> _Required work_:
Please copy, word for word, the lines from the one containing "The width and height of the screenshot is (476, 475)." through the one containing "Action: [762, 192]", including both of those lines.

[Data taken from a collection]
▶

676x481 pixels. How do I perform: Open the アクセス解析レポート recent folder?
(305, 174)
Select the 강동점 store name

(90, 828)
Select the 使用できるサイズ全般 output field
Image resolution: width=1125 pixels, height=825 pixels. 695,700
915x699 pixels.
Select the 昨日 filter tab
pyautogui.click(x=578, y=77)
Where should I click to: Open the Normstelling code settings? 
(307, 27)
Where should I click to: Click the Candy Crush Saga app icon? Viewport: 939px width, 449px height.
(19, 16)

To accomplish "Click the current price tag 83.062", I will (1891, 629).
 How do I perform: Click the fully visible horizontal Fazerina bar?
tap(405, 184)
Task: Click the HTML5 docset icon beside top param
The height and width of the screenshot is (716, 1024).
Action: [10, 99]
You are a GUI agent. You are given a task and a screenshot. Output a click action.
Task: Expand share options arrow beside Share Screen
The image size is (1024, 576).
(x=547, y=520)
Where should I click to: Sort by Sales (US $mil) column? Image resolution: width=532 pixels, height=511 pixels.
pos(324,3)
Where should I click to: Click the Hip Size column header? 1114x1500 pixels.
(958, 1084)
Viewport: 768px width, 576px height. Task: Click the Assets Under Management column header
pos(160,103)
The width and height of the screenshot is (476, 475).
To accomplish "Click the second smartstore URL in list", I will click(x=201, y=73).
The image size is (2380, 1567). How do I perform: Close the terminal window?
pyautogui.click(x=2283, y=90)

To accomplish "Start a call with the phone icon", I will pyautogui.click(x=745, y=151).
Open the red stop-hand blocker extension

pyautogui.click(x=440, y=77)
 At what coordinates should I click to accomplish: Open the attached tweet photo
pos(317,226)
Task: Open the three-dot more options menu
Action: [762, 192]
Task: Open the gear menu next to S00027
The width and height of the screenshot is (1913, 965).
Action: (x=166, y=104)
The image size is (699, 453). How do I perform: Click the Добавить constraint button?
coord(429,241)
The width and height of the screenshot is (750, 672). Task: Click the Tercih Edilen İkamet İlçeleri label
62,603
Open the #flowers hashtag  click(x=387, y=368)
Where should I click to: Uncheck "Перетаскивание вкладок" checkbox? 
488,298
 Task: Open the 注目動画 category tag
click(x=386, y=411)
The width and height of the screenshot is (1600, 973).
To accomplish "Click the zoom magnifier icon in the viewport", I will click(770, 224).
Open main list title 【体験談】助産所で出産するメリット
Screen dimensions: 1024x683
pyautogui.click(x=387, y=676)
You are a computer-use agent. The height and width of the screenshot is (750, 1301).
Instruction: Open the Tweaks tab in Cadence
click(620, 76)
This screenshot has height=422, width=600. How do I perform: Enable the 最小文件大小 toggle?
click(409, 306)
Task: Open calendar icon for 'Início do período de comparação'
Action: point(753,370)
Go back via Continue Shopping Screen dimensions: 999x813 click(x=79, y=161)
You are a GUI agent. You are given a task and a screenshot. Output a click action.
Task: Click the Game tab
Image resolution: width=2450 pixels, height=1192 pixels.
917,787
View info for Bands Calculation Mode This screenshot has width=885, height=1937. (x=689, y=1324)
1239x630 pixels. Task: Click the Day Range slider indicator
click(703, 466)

◀

> _The result_:
The width and height of the screenshot is (476, 475).
To accomplish "Click the second smartstore URL in list", I will click(x=201, y=73).
The image size is (2380, 1567). How do I perform: Close the terminal window?
pyautogui.click(x=2283, y=90)

To accomplish "Start a call with the phone icon", I will pyautogui.click(x=745, y=151).
Open the red stop-hand blocker extension

pyautogui.click(x=440, y=77)
 At what coordinates should I click to accomplish: Open the attached tweet photo
pos(317,226)
Task: Open the three-dot more options menu
Action: [762, 192]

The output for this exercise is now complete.